··· Texto de leitura
*Rangel Alves da Costa
Não há quem silencie os gritos, quem cale as agonias, quem entorpeça o medo. O mundo grita, pessoas agonizam, a vida vive entorpecida pelo medo de tudo o que o medo faz. E é como se nenhum silêncio houvesse mais diante dos estampidos secos, dos baques ensurdecedores, dos rimbombos a todo instante do dia.
Não há quem ouça as vozes e os clamores, os rogos ajoelhados, as penitências das desvalias. Tudo parecendo numa terrível solidão. Cada ser vivendo para si mesmo, cada um preocupado com o seu próprio destino. Contudo, nem sempre assim acontece. É que tudo está tão difícil de ser compartilhado que os egoísmos se exaltam mesmo onde não exista egoísmo.
Não há quem olhe de cima quem está por baixo, não há quem compreenda o sofrimento daquele que está em situação inferior. Somente os iguais se igualam no sofrimento, na dor, na aflição. Quem está elevado ao poder e dele depende muito o próprio viver, tanto faz que o ser comum se torne em verme rastejante ou que bebe da lama da sarjeta.
······
> [Questão A]: Extraia do texto o trecho que começa em "Não há quem ouça" e segue até "não exista egoísmo.".
> [Questão B]: De acordo com o texto, quem se iguala no sofrimento, na dor e na aflição?
> [Questão C]: Enumere os ruídos diante dos quais, segundo o texto, é como se nenhum silêncio houvesse mais.
As entradas não são necessárias para resolver esta atividade.
··· Dados do exercício
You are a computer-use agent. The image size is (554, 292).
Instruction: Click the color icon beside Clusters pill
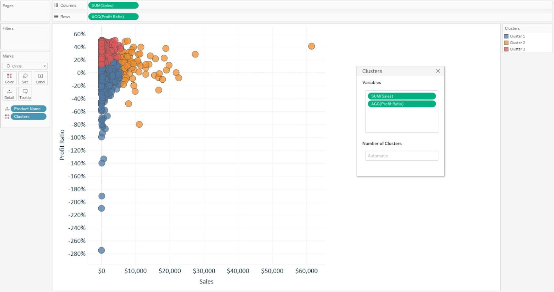[7, 117]
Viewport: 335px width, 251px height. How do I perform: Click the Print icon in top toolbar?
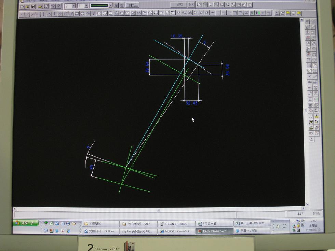pyautogui.click(x=40, y=6)
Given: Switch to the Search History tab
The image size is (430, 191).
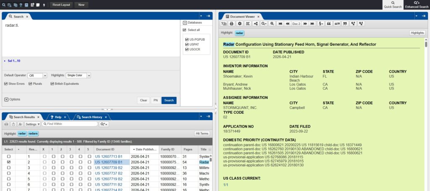Looking at the screenshot, I should [x=91, y=117].
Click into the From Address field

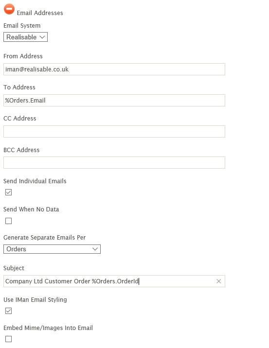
······
> [Resposta A]:
Não há quem ouça as vozes e os clamores, os rogos ajoelhados, as penitências das desvalias. Tudo parecendo numa terrível solidão. Cada ser vivendo para si mesmo, cada um preocupado com o seu próprio destino. Contudo, nem sempre assim acontece. É que tudo está tão difícil de ser compartilhado que os egoísmos se exaltam mesmo onde não exista egoísmo.

> [Resposta B]: Somente os iguais.

> [Resposta C]: Os estampidos secos, os baques ensurdecedores e os rimbombos a todo instante do dia.